No, your eyes are not deceiving you. The Facebook store is real. Consumers and travelers may have bumped into these pop-up Facebook "stores" over the holidays at airports and malls. What the stores are trying to sell is one of the tech sector's hottest trends — virtual reality.
The stores are part of a virtual reality tour to introduce the tough-to-explain technology to the masses. They're available in several big cities across the country, including Denver, New York, Phoenix and San Diego, through the end of January.
Customers visiting the stores can try out Gear VR, a virtual-reality headset created by Facebook-owned Oculus in partnership with Samsung. The devices works with models of Samsung's Galaxy smartphones.
"Virtual reality is truly immersive and provides an incredible sense of presence which can be hard for people to imagine without a demo," Facebook said in a statement. "We wanted to give people the opportunity to try Gear VR firsthand and experience the power of virtual reality."
At the Denver International Airport display, a steady stream of travelers stopped in to test out the eight stations. Each guest gets a Facebook-assigned handler to walk them through the brief setup and then to make sure they don’t accidentally stumble or fall while undergoing the immersive experience.
Visitors watched a two-minute VR experience whisking them around the world and out beyond the stars, in a mix of real and computer-generated footage that includes basketball players, a short boat ride and getting plunked amid a circus.
"Whoa," said John Jarvie, 30, as he watched a giant dinosaur nose toward him during a Jurassic Park-themed section. Afterward, Jarvie said he’d never tried VR before and was impressed: "Pretty rad, man."
Robin Kahler, 52, said she told all her friends and family to try out VR after experiencing the Facebook display at the Denver airport. “I wanted to be able to touch the dinosaur,” she said. “It’s like you’re suddenly there. I would totally throw down $5 for a safari.”
Airport workers said the video experience Facebook first showed was actually too realistic, and a handful of viewers walked away dizzy, so a gentler video replaced it. Guests face multiple warning signs about the risks of motion sickness, each kiosk has a safety grab rail, and workers to monitor users while they’re wearing the goggles and headset isolating them from the real world.
The stores address a key issue with virtual reality: how to promote its potential to people who have never tried it.
"It's all about the first step," said Stephanie Llamas, director of research and insights at SuperData Research. "Once they take it, you open them to a world of possibilities they couldn't have imagined. It's a Matrix moment. But they can't know the possibilities without being proactive, so companies not only have to make consumers aware but also make them feel like trying it was their own idea."
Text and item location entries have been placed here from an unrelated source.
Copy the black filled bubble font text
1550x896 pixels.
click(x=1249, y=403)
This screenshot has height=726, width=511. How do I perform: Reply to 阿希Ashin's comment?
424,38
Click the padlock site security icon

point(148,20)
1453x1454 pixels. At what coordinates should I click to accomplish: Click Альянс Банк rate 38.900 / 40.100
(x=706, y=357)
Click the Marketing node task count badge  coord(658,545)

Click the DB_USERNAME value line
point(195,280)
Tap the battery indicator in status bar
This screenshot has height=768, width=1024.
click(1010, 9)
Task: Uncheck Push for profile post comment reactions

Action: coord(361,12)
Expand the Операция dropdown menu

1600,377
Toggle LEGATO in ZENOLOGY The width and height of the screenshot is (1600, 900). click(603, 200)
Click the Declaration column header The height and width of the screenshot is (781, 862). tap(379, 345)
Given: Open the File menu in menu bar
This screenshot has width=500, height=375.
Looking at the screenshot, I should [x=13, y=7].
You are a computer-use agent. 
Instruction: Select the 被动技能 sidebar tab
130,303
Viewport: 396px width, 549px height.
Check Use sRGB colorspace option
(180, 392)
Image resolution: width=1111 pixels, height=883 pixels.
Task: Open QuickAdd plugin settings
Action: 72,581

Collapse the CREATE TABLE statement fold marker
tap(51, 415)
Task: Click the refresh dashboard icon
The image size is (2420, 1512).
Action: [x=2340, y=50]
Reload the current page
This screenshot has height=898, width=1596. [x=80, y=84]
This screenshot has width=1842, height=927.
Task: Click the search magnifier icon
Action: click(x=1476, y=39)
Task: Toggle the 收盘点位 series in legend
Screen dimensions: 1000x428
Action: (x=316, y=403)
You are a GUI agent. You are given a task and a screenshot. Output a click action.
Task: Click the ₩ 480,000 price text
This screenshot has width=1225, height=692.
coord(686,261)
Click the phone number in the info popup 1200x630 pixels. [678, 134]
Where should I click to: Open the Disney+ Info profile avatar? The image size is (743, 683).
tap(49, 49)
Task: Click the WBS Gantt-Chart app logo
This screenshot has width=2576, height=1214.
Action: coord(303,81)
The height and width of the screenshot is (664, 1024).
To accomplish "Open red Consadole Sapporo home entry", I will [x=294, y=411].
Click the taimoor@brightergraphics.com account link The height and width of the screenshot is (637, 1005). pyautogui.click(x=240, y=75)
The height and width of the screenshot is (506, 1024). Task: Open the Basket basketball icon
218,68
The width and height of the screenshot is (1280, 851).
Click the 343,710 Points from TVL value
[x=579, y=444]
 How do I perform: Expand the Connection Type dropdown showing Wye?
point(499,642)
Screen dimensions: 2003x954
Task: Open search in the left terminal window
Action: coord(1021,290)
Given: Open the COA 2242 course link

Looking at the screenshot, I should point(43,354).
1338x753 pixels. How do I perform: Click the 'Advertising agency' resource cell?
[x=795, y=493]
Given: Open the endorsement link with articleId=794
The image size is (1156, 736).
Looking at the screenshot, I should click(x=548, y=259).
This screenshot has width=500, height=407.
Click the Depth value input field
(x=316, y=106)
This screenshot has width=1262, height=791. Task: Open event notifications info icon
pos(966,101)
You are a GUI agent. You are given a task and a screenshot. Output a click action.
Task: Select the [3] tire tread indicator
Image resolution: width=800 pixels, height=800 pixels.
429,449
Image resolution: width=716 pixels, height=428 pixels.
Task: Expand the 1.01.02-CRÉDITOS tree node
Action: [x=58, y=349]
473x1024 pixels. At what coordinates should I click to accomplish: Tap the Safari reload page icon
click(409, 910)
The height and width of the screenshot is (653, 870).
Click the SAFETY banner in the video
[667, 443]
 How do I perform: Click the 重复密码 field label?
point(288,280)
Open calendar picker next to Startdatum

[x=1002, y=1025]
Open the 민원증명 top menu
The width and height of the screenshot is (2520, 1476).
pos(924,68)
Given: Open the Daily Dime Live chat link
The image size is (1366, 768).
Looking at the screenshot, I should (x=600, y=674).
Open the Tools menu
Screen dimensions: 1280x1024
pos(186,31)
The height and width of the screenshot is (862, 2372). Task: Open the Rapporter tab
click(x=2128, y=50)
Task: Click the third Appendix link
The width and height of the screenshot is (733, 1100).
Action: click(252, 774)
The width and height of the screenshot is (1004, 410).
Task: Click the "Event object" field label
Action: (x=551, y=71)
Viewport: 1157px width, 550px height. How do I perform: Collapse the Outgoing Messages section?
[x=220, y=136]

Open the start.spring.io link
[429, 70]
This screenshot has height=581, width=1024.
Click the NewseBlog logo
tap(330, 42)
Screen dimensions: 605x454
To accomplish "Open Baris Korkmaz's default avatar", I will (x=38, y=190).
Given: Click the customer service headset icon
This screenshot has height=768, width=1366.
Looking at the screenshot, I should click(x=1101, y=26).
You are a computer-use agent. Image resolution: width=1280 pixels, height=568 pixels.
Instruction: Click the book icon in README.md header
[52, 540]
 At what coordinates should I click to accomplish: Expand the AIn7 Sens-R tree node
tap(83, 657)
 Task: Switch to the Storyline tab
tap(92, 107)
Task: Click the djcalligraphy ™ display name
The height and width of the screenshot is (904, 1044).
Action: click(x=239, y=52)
Facebook CEO Mark Zuckerberg has been one of several big supporters of VR, hailing it as the next great computing platform. In 2014, Facebook acquired Oculus, the company sparking recent buzz surrounding VR with its Rift headset, for $2 billion.
Several companies have since entered the market with their own headsets, including Samsung, Sony with its recently-launched PlayStation VR — compatible with the PlayStation 4 video game console, and HTC's Vive.
The headsets are popular among hard-core video game players, but have yet to make a major breakthrough to mainstream audiences. Price is one potential hurdle. For example, PlayStation VR is the most affordable of the high-end VR headsets at $399.99. Meanwhile, Oculus Rift and HTC Vive require powerful personal computers capable of running VR, which can add to the price.
Facebook is betting VR will deliver experiences well beyond gaming, including education and socially, such as grandparents watching a toddler's first steps. During an appearance at February's Mobile World Congress, Zuckerberg hailed VR as "the most social platform."
"Pretty soon we’re going to live in a world where everyone has the power to share and experience whole scenes as if you’re just there, right there in person," Zuckerberg said.